● **TASKS AND EXERCISES**
1. Reproduce the part of the contact cement fumes thread that opens with the words containing "I've always been" and closes with "to be dangerous?".
2. In the contact cement fumes thread, what item does BradNail say cost $19.95?
3. Continue the contact cement fumes thread from where it stops.

● **DOCUMENT SEGMENT**

========================================================================

# Contact cement fumes



## BradNail (Feb 23, 2009)

I've always been careful about ventilation when using contact cement. I open the overhead door to my shop and put a fan in the window to draw air through. I turn off the electric heaters and fluorescent lights and I'm careful not to turn any machines on. Then it hit me that my $19.95 window fan motor is probably not explosion proof. Has anyone ever had problems with the fumes from contact cement, or am I being too careful? I know there is a water-based contact cement, but I've never had much luck with it. I wonder just how concentrated the fumes would have to be to be flammable. If I'm just spreading a quart of the stuff is that enough to be dangerous?

Thanks,

Brad


----------



## interpim (Dec 6, 2008)

I really don't think you are going to have any issues with your fan motor. I would do as you have been by ensuring plenty of ventilation is to be had, and keep your spark producing devices a considerable distance from the fumes. Depending on how far away your lights are, I would suspect you probably don't need to turn them off either. If you have decent ventilation, I would think the fumes would be so dispersed the chances of igniting them would be very small.


----------



## TopamaxSurvivor (May 2, 2008)

========================================================================

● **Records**
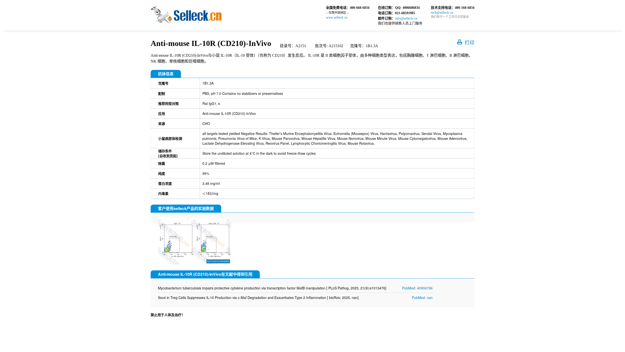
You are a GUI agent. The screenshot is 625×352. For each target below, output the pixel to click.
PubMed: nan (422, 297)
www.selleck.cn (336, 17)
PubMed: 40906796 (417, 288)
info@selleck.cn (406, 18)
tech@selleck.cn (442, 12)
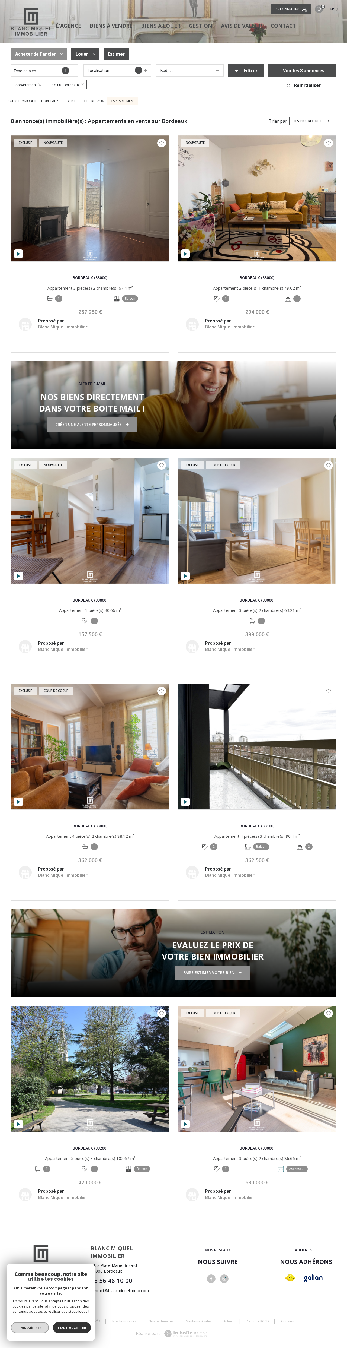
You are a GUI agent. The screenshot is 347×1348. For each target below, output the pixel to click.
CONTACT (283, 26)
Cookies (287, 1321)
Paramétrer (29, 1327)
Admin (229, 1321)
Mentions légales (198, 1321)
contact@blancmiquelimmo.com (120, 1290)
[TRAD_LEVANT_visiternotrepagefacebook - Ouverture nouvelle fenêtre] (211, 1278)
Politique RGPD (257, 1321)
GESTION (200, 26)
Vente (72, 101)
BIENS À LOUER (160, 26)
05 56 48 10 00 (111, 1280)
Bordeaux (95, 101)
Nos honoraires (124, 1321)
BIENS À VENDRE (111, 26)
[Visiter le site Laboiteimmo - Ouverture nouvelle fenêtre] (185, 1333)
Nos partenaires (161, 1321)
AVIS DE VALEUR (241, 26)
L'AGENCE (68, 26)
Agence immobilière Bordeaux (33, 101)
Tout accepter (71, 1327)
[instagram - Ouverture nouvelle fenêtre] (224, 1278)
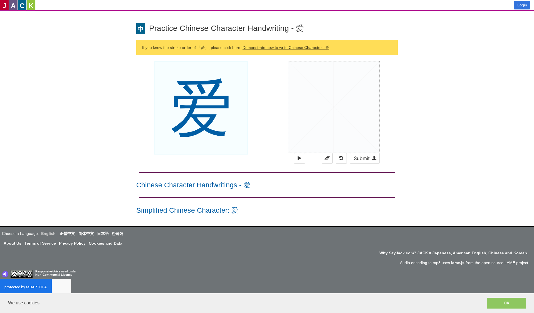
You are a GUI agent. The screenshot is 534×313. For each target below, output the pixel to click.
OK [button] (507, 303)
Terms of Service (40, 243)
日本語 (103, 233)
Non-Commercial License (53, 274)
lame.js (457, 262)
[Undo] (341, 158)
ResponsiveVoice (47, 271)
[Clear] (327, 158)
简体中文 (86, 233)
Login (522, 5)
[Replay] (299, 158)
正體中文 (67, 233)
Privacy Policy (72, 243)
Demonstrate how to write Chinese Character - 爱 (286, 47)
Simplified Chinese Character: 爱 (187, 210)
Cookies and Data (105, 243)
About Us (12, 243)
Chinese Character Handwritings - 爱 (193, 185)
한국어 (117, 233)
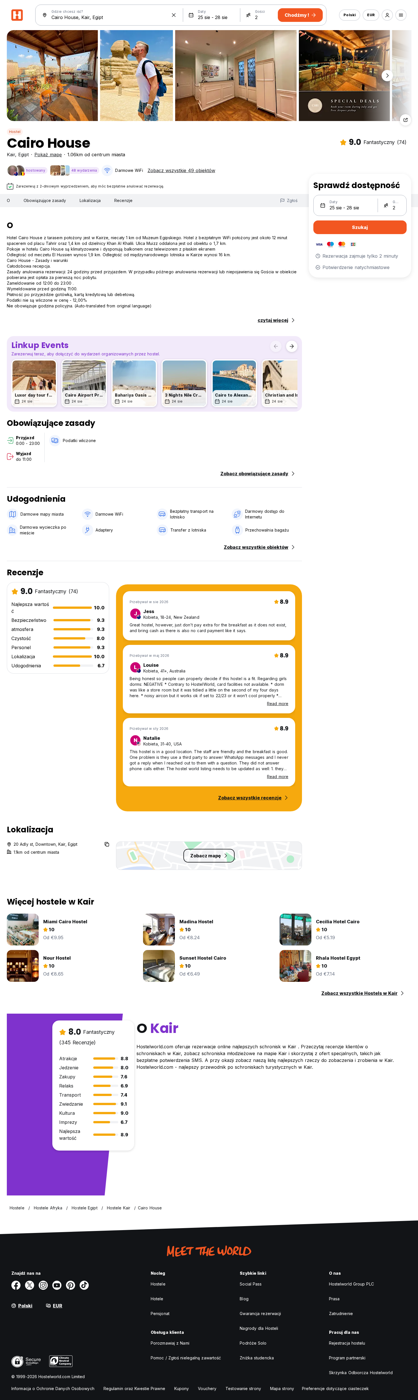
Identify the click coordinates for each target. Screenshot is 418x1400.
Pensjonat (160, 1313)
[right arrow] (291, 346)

========================================================================

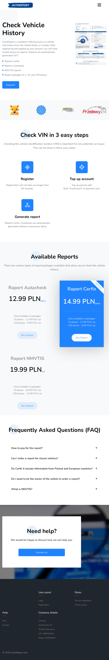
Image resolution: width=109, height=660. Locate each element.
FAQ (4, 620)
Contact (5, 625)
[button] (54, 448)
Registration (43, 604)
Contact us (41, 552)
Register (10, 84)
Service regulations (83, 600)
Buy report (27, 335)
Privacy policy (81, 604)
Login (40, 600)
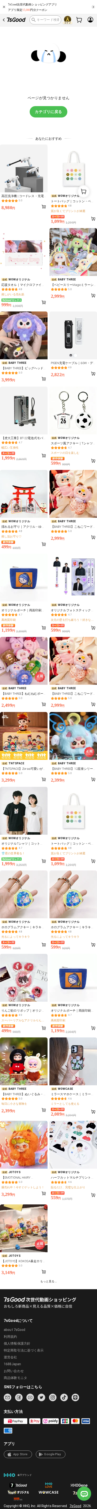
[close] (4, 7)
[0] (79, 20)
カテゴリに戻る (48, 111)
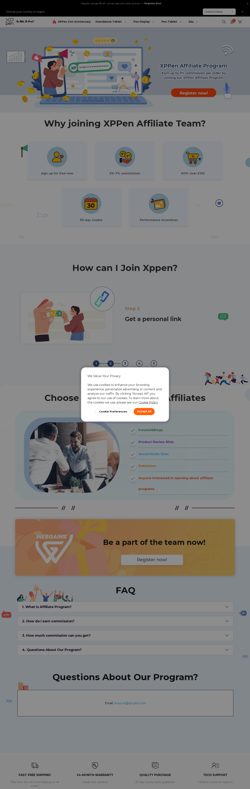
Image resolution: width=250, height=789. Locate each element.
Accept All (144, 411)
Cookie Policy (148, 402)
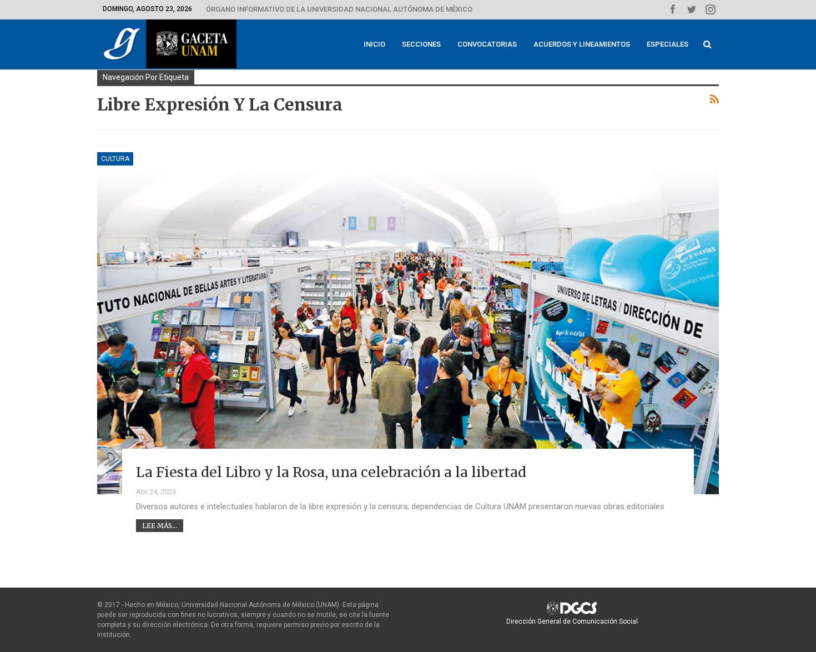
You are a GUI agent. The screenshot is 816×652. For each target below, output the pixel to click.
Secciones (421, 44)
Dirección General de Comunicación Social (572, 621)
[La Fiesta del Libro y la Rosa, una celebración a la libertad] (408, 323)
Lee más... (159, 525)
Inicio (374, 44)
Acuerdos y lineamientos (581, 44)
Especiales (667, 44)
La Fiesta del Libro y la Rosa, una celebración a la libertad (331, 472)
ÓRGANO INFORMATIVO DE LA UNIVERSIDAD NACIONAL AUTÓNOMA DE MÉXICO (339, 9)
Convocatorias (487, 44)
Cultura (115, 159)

========================================================================

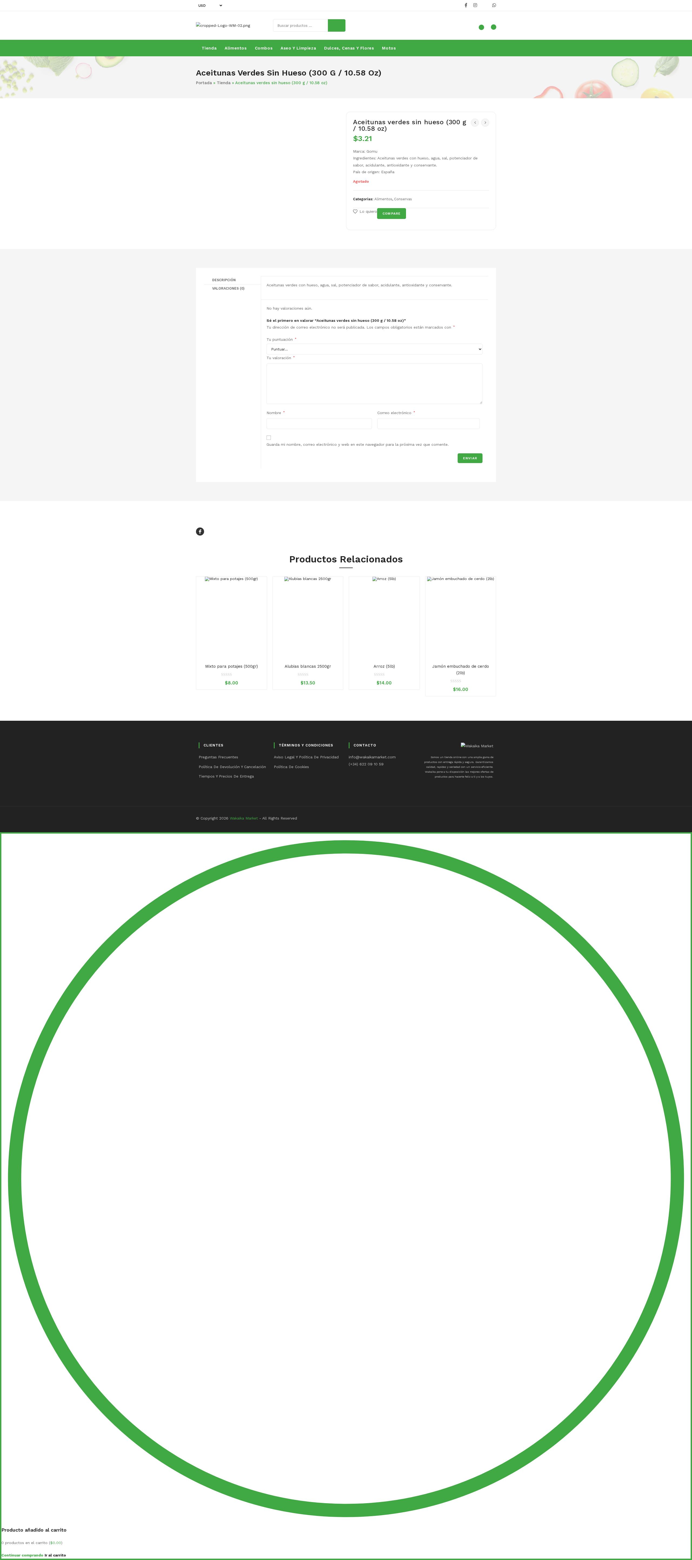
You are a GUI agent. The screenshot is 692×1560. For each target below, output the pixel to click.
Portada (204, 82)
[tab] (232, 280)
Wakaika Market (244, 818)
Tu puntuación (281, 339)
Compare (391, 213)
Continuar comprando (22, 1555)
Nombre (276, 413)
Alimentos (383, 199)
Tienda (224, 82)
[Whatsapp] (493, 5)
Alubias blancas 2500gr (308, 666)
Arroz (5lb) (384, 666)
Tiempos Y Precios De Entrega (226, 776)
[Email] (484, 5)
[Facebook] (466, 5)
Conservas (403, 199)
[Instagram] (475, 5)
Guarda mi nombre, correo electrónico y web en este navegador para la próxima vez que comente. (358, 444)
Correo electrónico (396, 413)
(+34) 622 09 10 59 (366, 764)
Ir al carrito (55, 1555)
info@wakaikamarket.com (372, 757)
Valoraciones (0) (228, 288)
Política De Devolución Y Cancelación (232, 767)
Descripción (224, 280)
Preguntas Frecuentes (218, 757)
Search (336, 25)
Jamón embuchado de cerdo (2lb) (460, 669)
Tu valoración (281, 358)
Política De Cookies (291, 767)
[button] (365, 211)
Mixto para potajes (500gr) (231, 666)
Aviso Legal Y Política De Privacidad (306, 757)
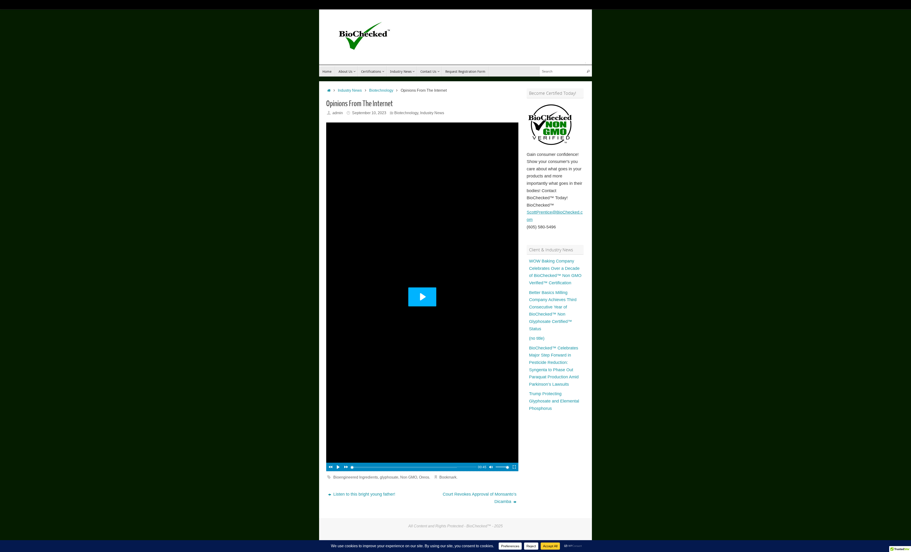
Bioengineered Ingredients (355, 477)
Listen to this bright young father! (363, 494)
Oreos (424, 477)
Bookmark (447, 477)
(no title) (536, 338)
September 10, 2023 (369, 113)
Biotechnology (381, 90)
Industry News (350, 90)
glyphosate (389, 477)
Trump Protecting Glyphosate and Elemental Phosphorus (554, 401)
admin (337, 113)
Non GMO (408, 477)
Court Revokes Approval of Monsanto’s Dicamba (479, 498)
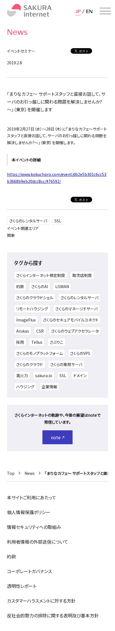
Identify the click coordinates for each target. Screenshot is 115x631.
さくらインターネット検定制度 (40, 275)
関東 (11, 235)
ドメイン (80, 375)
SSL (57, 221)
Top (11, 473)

========================================================================

● **ANSWERS FOR THIS EXERCISE**
1.
I've always been careful about ventilation when using contact cement. I open the overhead door to my shop and put a fan in the window to draw air through. I turn off the electric heaters and fluorescent lights and I'm careful not to turn any machines on. Then it hit me that my $19.95 window fan motor is probably not explosion proof. Has anyone ever had problems with the fumes from contact cement, or am I being too careful? I know there is a water-based contact cement, but I've never had much luck with it. I wonder just how concentrated the fumes would have to be to be flammable. If I'm just spreading a quart of the stuff is that enough to be dangerous?

2. His window fan.

3.
I would guess the air movement would keep the fume concentration too low for an explosion. Back in the good old days, I used to wire gas pumps hot. They didn't want to loose a sale while we wired them  As long a there was a little breeze, everything was ok. On a hot sultry day with no air movement, I wouldn't do it. No amount of pay check is worth my life or serious burns.


----------



## lew (Feb 13, 2008)

These types of AC window fans don't have brushes therefore don't make sparks when running. However, there is the possibility of a spark occurring inside the fan switch when it is turned on/off or at the plug if the fan is turned on when plugging it in.

You could use an explosion proof switch and wire the fan directly (effectively removing the built in fan switch) or locate a regular switch outside of the area where the fumes are concentrated.


----------



## dennis (Aug 3, 2006)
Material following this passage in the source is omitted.